▶ The task:
Leave every image out, and return the rest of the data word for word.
Top of Material for this task
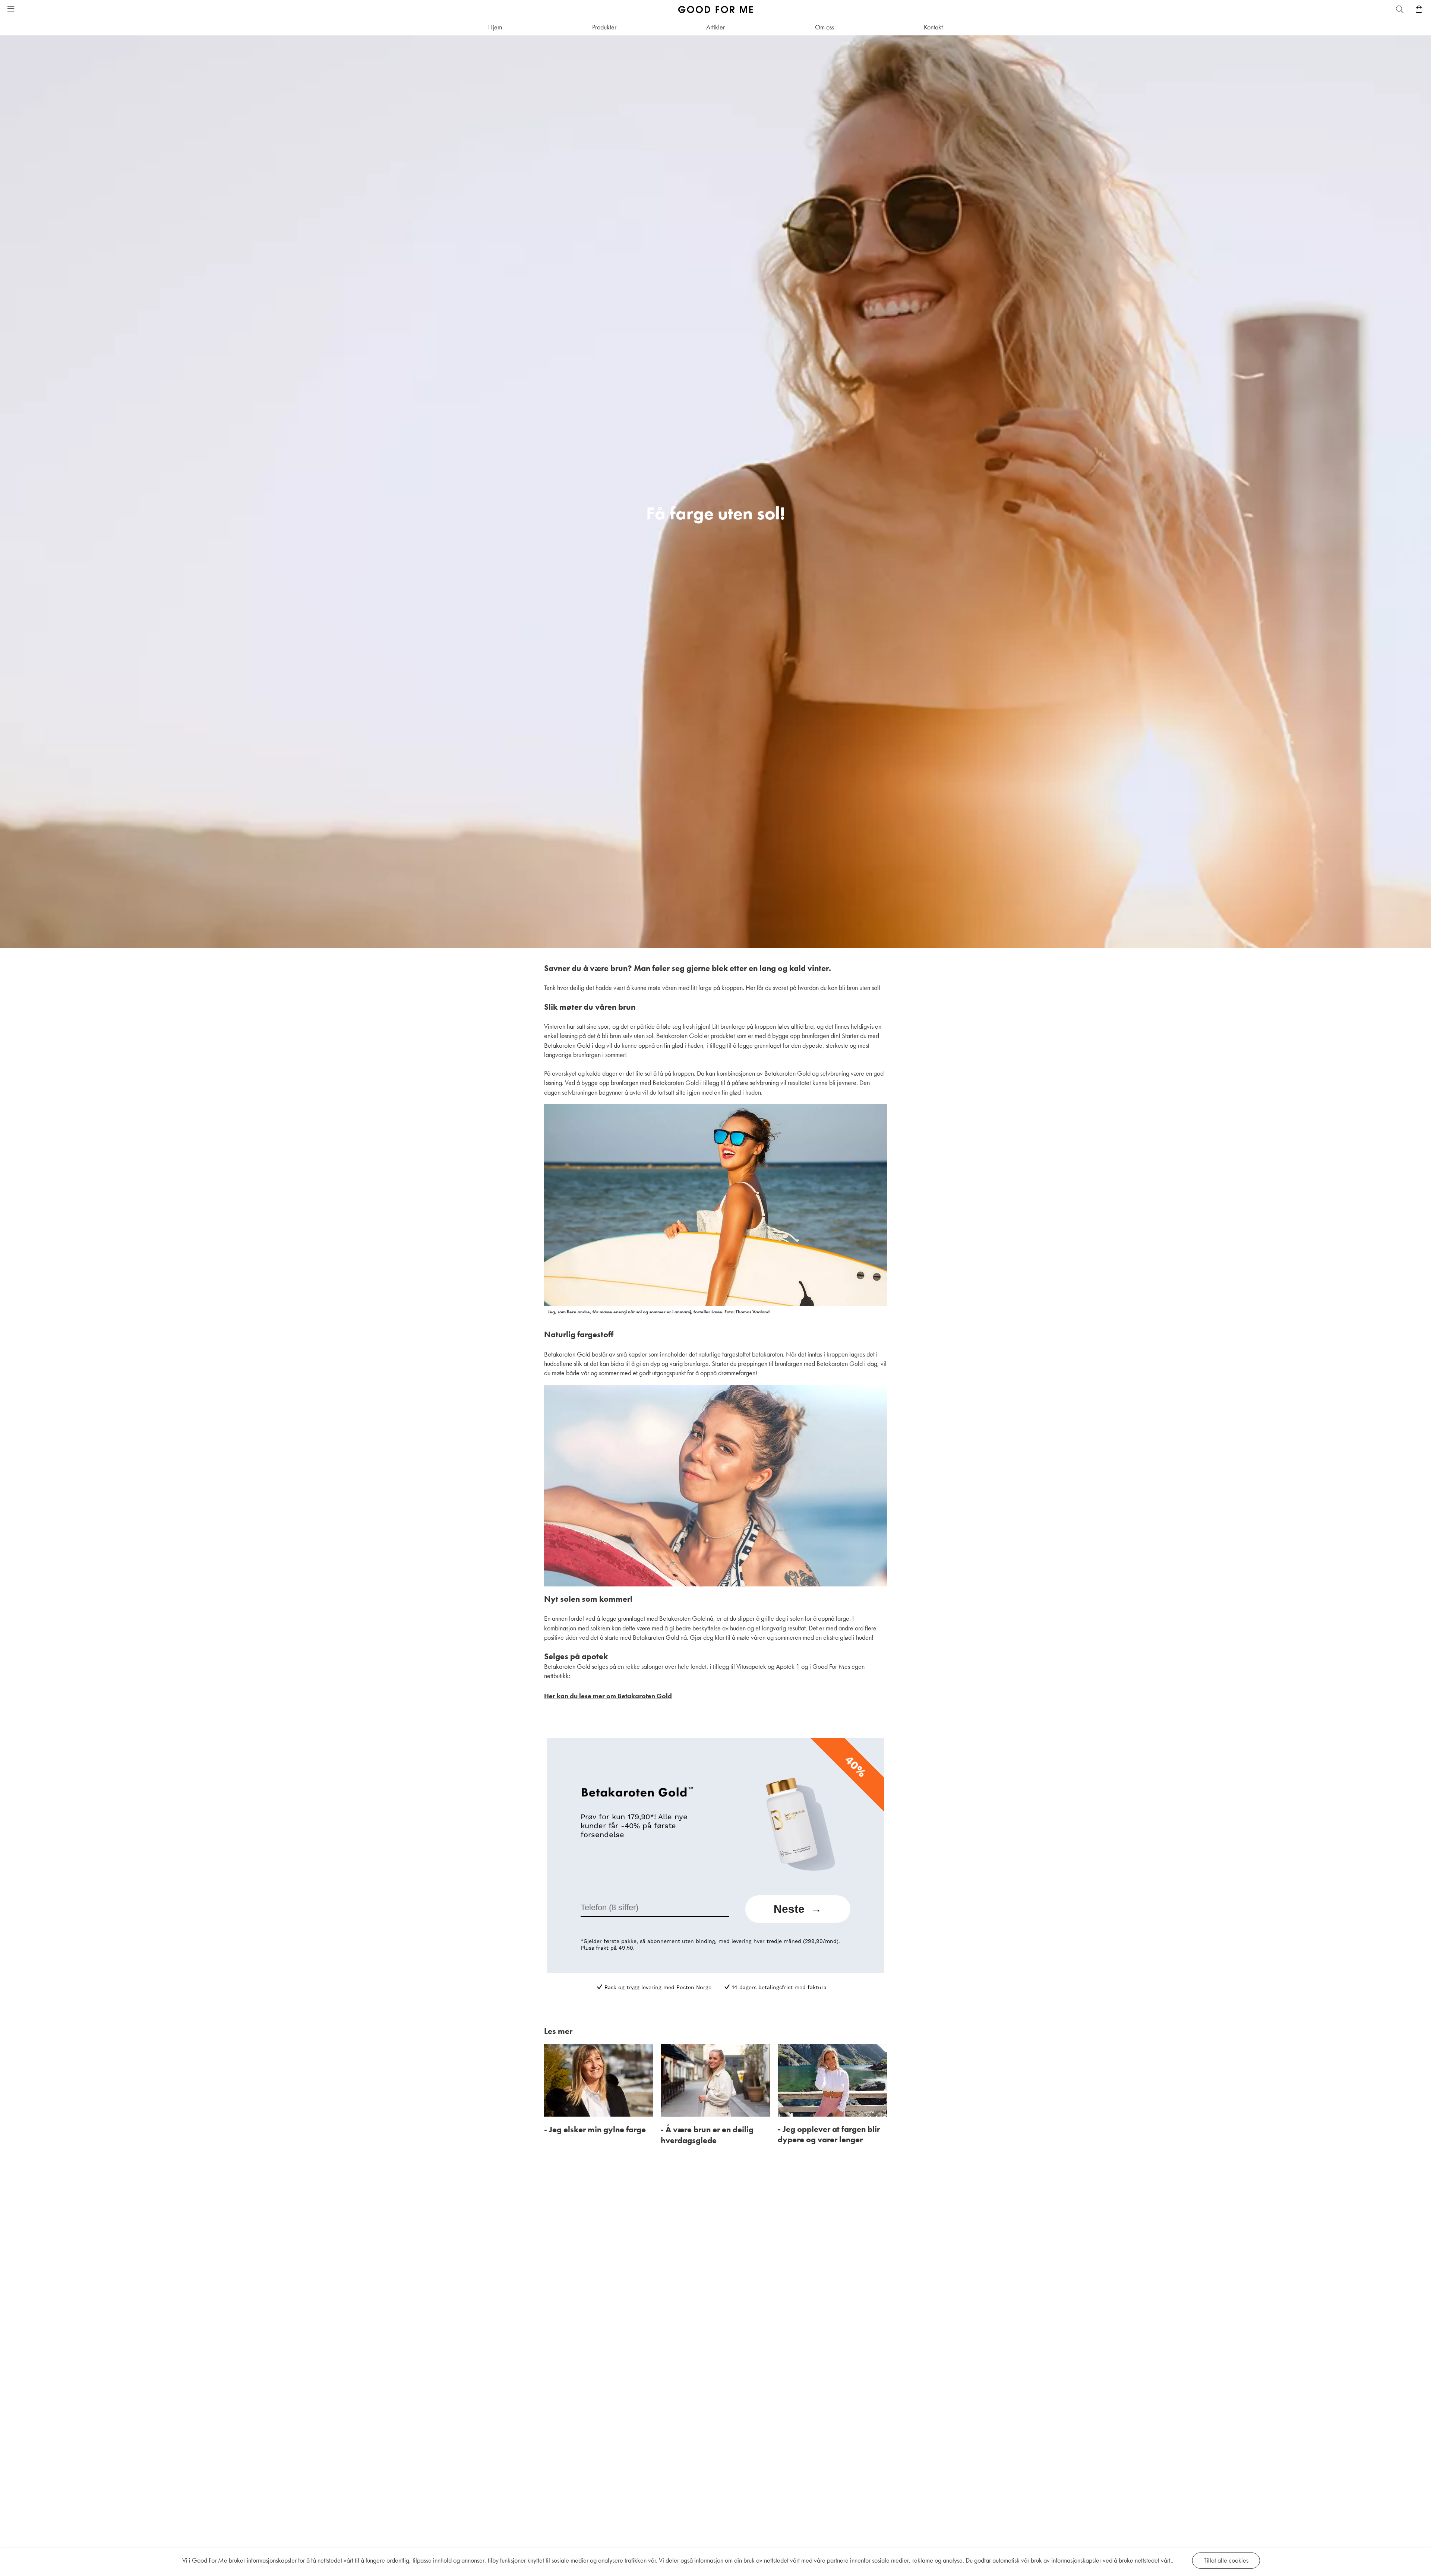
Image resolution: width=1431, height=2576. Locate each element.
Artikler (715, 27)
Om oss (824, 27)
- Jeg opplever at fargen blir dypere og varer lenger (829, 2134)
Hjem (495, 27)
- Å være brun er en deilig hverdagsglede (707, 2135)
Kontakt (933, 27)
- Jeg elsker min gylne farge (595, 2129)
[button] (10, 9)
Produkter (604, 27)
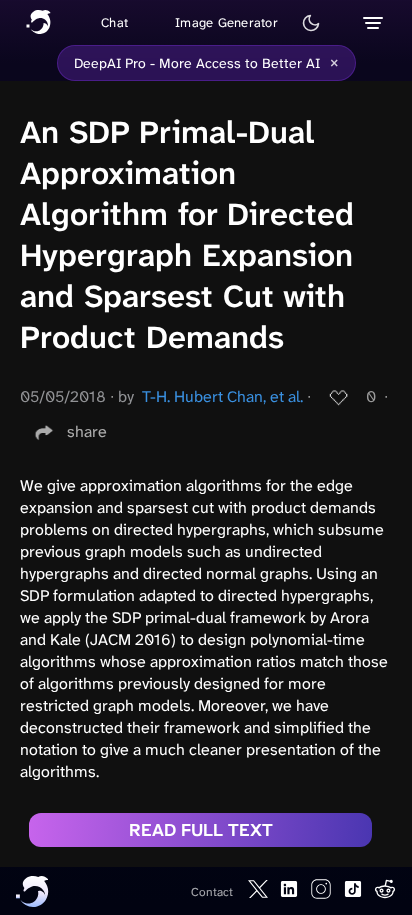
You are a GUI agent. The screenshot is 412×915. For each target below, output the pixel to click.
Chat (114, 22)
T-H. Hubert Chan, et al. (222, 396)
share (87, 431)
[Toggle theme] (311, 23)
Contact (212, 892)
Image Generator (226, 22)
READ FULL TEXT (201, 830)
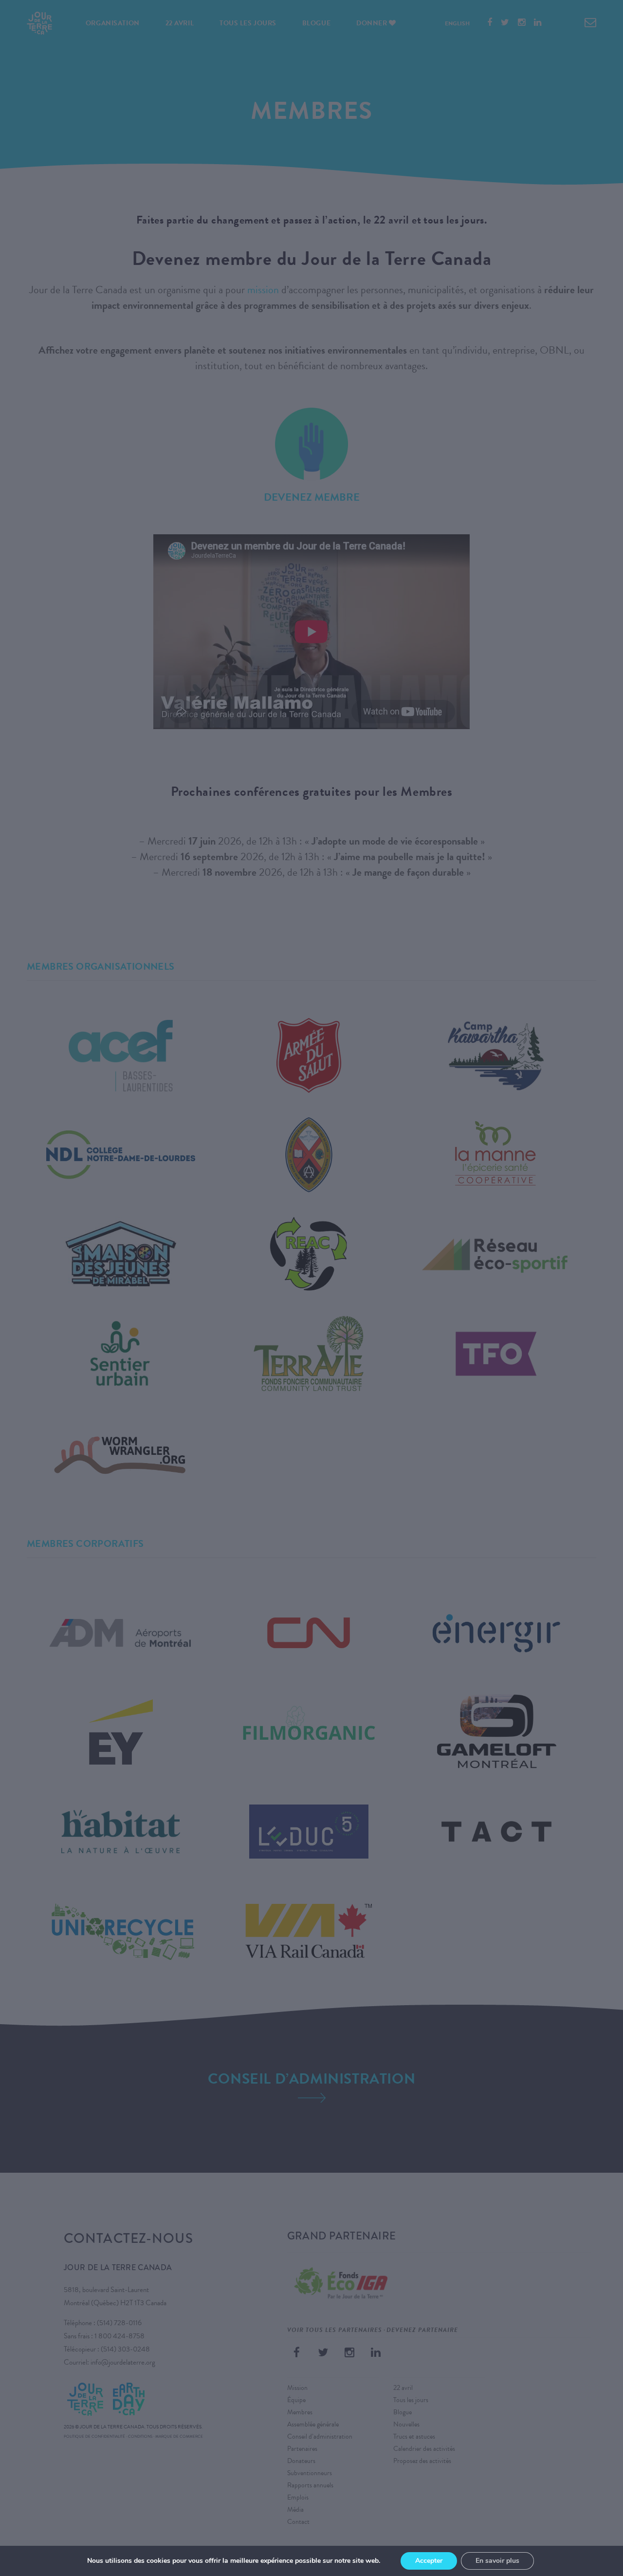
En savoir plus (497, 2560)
Bottom of Material for this task
▶ Written response:
Image resolution: width=1431, height=2576. Locate each element.
Artikler (715, 27)
Om oss (824, 27)
- Jeg opplever at fargen blir dypere og varer lenger (829, 2134)
Hjem (495, 27)
- Å være brun er en deilig hverdagsglede (707, 2135)
Kontakt (933, 27)
- Jeg elsker min gylne farge (595, 2129)
[button] (10, 9)
Produkter (604, 27)
You are a GUI agent. The screenshot is 412×915. For each target below, output the pixel to click.
Chat (114, 22)
T-H. Hubert Chan, et al. (222, 396)
share (87, 431)
[Toggle theme] (311, 23)
Contact (212, 892)
Image Generator (226, 22)
READ FULL TEXT (201, 830)
En savoir plus (497, 2560)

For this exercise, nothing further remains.